The deflected shape of the structure is shown in Figure 5.21 and Figure 5.22.
The VonMises stress plot is shown in Figure 5.23. The higher stresses are concentrated in the “ring” structure that connects the pedestal to the internal structure (3980 mm above the main deck) and in the girder at 2000mm above the main deck, reaching values of 130/150 MPa. This can be seen in Figure 5.24.
The deflected shape of the structure is shown in Figure 5.25 and Figure 5.26.
The VonMises stress plot is shown in Figure 5.27. The structural response behaviour follows the same nature seen in the Load case for 90 degrees. The load is aligned with frame #11. The stress range in frame #11 is between 30 and 100 MPa. The higher stresses are concentrated in the “ring” structure that connects the pedestal to the internal structure (3980 mm above the main deck, in the girder at 2000mm above the main deck and in the connection between frame #11 and the deckhouse top, with values up to 100/150 MPa. This can be seen in Figure 5.28.
The deflected shape of the structure is shown in Figure 5.29 and Figure 5.30.
The VonMises stress plot is shown in Figure 5.31. Like in the previous case the “ring” structure that connects the pedestal to the internal structure is under higher stresses (Figure 5.32).
5.3.2.Buckling Check
The buckling check was made based on DNV-RP-201 (Ref.5). For this check, two types of panels were selected: girder panel (plate and girder) and simple panel (plate only).
Based on the analysis made on the previous subsection the 180deg load case was selected for this code check. From all the considered load cases this is the one who causes more stress in the internal structure.
Two girder panels and one simple panel were selected for this check, which is located at the longitudinal 7140 FCL. Figure 5.33 shows the three panels. The plate associated with the girder panel has the following dimensions: 2588x1850mm for Girder Panel 1 and 2035x1850mm for Girder Panel 2. The simple panel is a 2615x2033mm plate. All thicknesses are according to Ref.3.
The three panels were checked with the Ref.5 to see the maximum stresses (Sigxx and Sigyy) that would cause buckling (see Annex A). Table 5.2 lists the stresses obtained.

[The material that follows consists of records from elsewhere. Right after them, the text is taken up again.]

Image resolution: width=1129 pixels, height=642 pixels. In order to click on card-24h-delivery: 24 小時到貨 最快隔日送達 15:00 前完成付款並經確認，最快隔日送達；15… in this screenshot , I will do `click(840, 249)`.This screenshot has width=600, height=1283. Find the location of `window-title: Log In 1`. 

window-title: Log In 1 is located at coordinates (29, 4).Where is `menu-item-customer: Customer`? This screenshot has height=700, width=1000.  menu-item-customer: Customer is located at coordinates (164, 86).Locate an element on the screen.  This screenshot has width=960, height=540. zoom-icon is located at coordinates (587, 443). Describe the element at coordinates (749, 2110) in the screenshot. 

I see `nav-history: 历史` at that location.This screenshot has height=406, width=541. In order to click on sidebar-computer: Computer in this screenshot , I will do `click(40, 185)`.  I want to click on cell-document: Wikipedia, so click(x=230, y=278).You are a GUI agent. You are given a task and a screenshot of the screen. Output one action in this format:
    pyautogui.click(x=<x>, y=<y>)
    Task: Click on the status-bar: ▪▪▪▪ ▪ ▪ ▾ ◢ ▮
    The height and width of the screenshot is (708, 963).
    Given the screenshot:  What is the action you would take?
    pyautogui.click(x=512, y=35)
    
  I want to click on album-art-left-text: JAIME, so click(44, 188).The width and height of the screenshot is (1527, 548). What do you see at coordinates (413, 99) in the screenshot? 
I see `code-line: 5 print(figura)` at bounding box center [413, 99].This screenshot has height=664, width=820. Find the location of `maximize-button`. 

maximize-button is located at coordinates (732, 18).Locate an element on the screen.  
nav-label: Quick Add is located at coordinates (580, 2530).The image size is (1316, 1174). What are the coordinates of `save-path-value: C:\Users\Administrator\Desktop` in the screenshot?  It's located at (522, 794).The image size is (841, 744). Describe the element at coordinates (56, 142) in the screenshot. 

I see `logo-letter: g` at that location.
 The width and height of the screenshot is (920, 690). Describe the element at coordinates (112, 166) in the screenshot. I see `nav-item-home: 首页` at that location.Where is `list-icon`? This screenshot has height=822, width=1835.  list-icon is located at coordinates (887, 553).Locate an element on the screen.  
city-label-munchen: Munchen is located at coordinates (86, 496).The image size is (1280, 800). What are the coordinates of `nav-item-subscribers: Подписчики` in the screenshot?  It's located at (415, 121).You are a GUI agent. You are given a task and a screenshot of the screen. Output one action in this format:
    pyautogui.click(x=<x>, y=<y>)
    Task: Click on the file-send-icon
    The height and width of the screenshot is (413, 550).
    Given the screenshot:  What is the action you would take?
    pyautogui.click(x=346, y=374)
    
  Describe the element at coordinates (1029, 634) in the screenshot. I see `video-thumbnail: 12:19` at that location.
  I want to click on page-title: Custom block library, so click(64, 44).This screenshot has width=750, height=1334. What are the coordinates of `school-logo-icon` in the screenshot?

Panel | Sigxx [MPa] | Sigyy [MPa] |
---|---|---|
Panel Girder 1 | 100 | 80 |
Panel Girder 2 | 90 | 90 |
Simple Panel | 50 | 45 |
Figures 5.34, 5.35, 5.36, 5.37, 5.38 and 5.39 show the stresses for the same three panels obtained by the finite element model. The stresses magnitudes are well below the stresses listed in Table 5.2, meaning that these panels will not suffer buckling effects.
The crane foundation and surrounding structure as designed and analyzed meet the acceptance criteria. A total of eight load cases were applied and for all of them the structure remains predominantly elastic except in very localized regions, namely: around openings, in the connections between the horizontal girder (at 2000 mm above Main Deck) and the crane pedestal and between the “ring” structure (3890 mm above Main Deck) and the crane pedestal.
The localized high stresses around openings can be justified by the geometrical simplifications made in the model.
Regarding the horizontal girder and the ring structure (located at 2000 mm and 3890 mm above the main deck, respectively) it’s recommended that the detail design is revised for a more smooth transition in the connection with the crane pedestal.